How long does Zika immunity last?

Long-term, probably for life, based on what we know about closely related flaviviruses. Reinfection has not been clearly documented in immunocompetent adults. The complication is cross-reactivity: prior dengue infection produces antibodies that bind Zika and complicate serological diagnosis, though they do not appear to provide clinical protection against Zika.

Can men get Zika from a female partner?

Documented but rare. Female-to-male sexual transmission has been reported once in the literature; the standard sexual transmission concern is male-to-female and male-to-male, where seminal viral persistence is the main mechanism. CDC guidance focuses on the conservative male-partner intervals because the data are clearer.

Should I get tested for Zika after returning from a risk area?

Routine testing of asymptomatic, non-pregnant travelers is not recommended; the test characteristics make false positives more likely than meaningful true positives. Testing is recommended for symptomatic travelers, pregnant travelers regardless of symptoms, and the partners of pregnant travelers in some scenarios. Talk to a travel medicine or obstetric clinician for individualized advice.

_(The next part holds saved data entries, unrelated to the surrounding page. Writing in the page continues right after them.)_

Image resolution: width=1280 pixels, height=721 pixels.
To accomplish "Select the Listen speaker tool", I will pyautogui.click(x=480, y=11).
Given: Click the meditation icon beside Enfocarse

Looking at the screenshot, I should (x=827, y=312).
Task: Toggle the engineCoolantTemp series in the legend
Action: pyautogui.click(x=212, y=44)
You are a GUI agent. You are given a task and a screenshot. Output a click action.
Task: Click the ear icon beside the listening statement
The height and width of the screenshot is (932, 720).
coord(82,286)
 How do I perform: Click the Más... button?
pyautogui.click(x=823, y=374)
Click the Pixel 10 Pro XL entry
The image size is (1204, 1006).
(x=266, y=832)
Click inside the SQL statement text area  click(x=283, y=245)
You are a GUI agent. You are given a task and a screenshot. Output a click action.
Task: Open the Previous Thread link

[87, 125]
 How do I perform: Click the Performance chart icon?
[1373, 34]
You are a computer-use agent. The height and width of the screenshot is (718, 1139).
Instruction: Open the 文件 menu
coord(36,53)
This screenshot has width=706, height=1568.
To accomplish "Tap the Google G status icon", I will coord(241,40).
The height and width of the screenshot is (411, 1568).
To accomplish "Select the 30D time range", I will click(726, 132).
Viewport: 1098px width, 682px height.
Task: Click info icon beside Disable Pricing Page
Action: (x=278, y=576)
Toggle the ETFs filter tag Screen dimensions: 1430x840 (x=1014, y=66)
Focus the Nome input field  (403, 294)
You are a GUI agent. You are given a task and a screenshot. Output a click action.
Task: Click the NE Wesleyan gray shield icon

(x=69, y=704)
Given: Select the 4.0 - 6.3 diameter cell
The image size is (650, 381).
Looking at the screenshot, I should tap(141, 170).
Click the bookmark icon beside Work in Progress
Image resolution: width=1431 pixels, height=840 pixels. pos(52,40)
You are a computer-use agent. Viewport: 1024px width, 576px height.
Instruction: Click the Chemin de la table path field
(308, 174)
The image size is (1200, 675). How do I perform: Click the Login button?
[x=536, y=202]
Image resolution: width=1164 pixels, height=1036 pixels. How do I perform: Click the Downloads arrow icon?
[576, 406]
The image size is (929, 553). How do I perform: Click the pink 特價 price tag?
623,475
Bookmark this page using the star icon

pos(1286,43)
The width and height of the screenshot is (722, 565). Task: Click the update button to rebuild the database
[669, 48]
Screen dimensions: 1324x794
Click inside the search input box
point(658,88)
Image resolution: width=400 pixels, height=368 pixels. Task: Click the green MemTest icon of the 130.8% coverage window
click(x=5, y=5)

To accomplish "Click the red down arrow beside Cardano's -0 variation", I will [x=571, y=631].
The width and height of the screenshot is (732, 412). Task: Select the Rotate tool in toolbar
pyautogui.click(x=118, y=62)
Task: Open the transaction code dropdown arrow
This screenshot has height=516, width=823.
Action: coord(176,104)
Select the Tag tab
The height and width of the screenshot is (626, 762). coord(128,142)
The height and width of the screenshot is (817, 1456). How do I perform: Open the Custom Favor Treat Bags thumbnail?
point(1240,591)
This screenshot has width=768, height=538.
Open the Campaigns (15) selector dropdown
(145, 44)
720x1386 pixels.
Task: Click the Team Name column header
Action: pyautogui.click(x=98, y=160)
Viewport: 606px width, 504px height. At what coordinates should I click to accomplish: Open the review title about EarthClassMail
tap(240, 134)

How is Zika different from dengue?

Both are mosquito-borne flaviviruses transmitted by Aedes aegypti, both produce mild flu-like illness with rash. Zika has lower acute morbidity than dengue but causes congenital disease, which dengue does not. Dengue can cause hemorrhagic disease, particularly on second infection; Zika rarely does. The two often co-circulate in the same regions, which complicates diagnosis without specific testing.